--- Start TEXT ---

These two brethren, Leonard Dober and David Nitschmann, started their journey, sure of their heavenly calling and determined to persevere for Christ’s sake in spite of all of the difficulties. Yes, with their lives they would venture all, having received the blessing of the congregation at the meeting in Herrnhut on the 25th of August 1732. Count Zinzendorf himself blessed Dober by laying his hand on this man who had felt called to go forth as a witness. “Let yourself always be led by the Spirit of Jesus Christ,” said the count.

On their joumey to Copenhagen they visited various God-fearing friends, many of whom advised them against going. Hearing of their calling and plans, these people tried hard to change the men’s minds. They sought to show them the impossibility of their ambition, and the disadvantages which lay in front of them and that at the end of their indescribable and untiring efforts there could only be certain death for them. Seeing how strongly they objected, the brethren did not try to contradict them, but remained true to him who had called them, assured that they could do nothing but follow their convinctions.

--- End TEXT ---
--- Start DATA EXCERPTS ---

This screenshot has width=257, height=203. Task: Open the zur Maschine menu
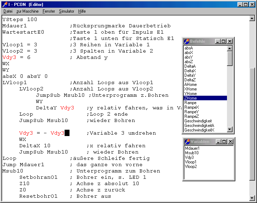point(27,11)
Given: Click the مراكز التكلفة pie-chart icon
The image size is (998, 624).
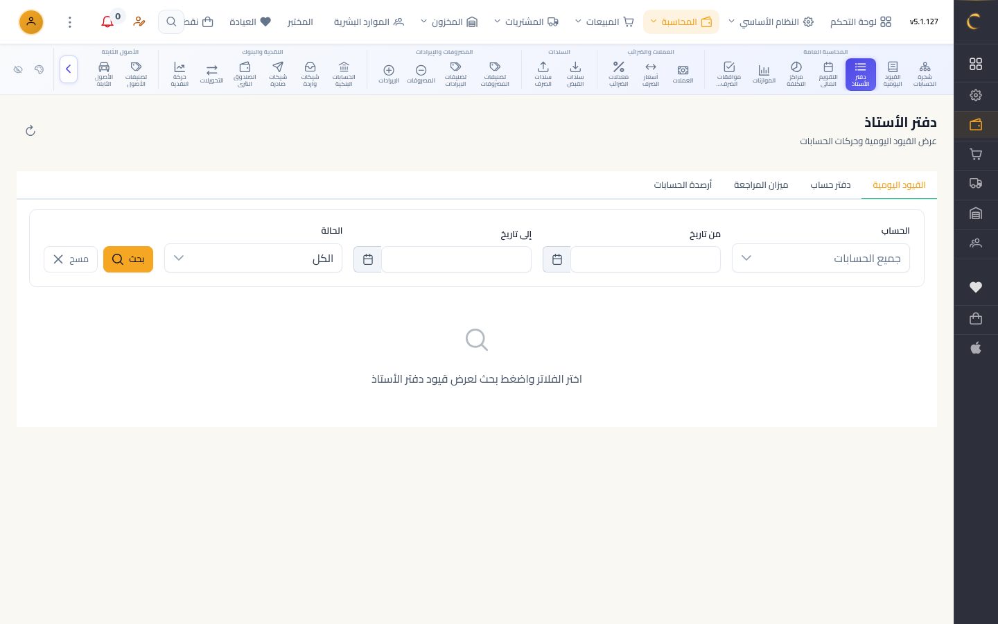Looking at the screenshot, I should [x=796, y=74].
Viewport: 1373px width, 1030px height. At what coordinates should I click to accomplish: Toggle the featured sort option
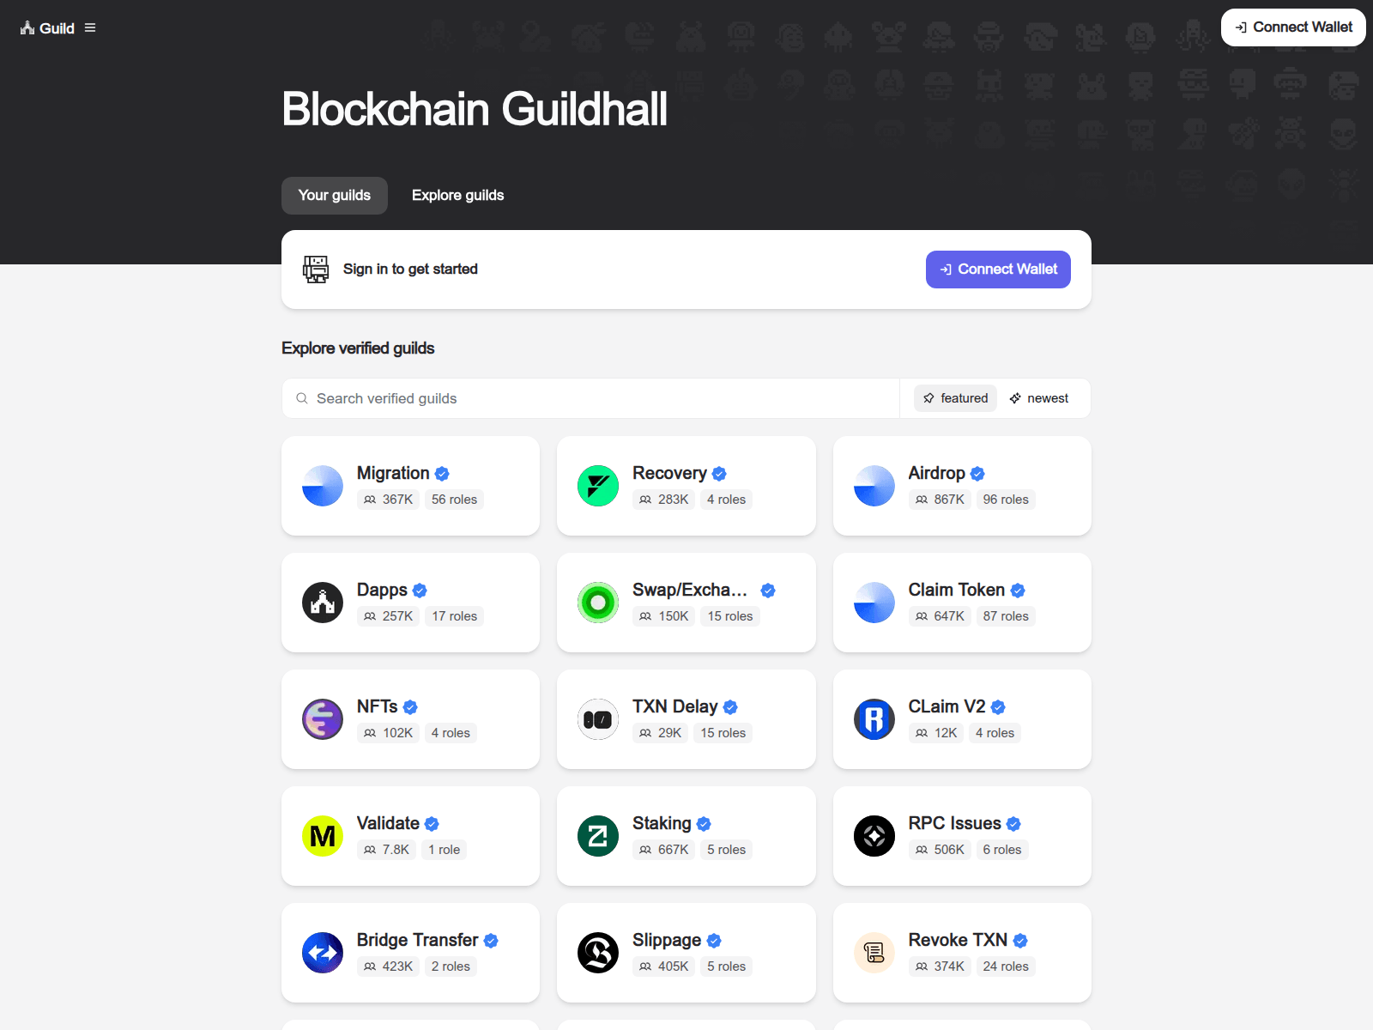coord(955,398)
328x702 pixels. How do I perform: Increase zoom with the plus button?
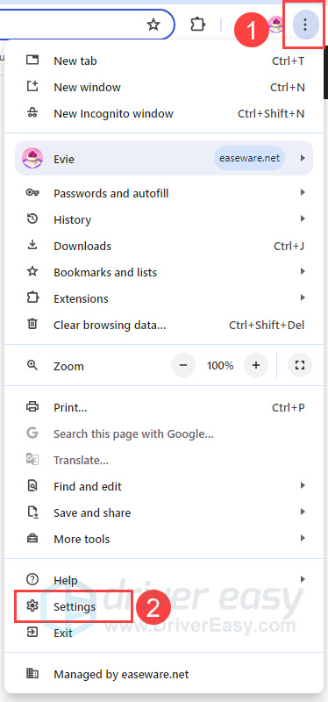pyautogui.click(x=255, y=365)
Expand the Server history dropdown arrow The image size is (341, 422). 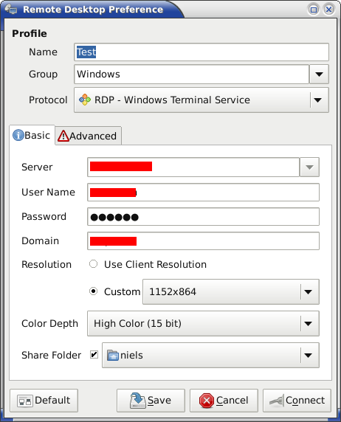point(309,167)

--- End DATA EXCERPTS ---

EXERCISE TASKS
a: Copy the account of Dober and Nitschmann, starting at "On their joumey" and ending at "follow their convinctions.", with "Copenhagen" swapped for "Amsterdam".
b: Answer these questions from the account of Dober and Nitschmann:
(i) On what date did the congregation meet in Herrnhut to give its blessing?
(ii) Who laid his hand on Dober?
(iii) To what city were the two men journeying?

COMPLETE ANSWERS
a:
On their joumey to Amsterdam they visited various God-fearing friends, many of whom advised them against going. Hearing of their calling and plans, these people tried hard to change the men’s minds. They sought to show them the impossibility of their ambition, and the disadvantages which lay in front of them and that at the end of their indescribable and untiring efforts there could only be certain death for them. Seeing how strongly they objected, the brethren did not try to contradict them, but remained true to him who had called them, assured that they could do nothing but follow their convinctions.

b:
(i) The 25th of August 1732
(ii) Count Zinzendorf
(iii) Copenhagen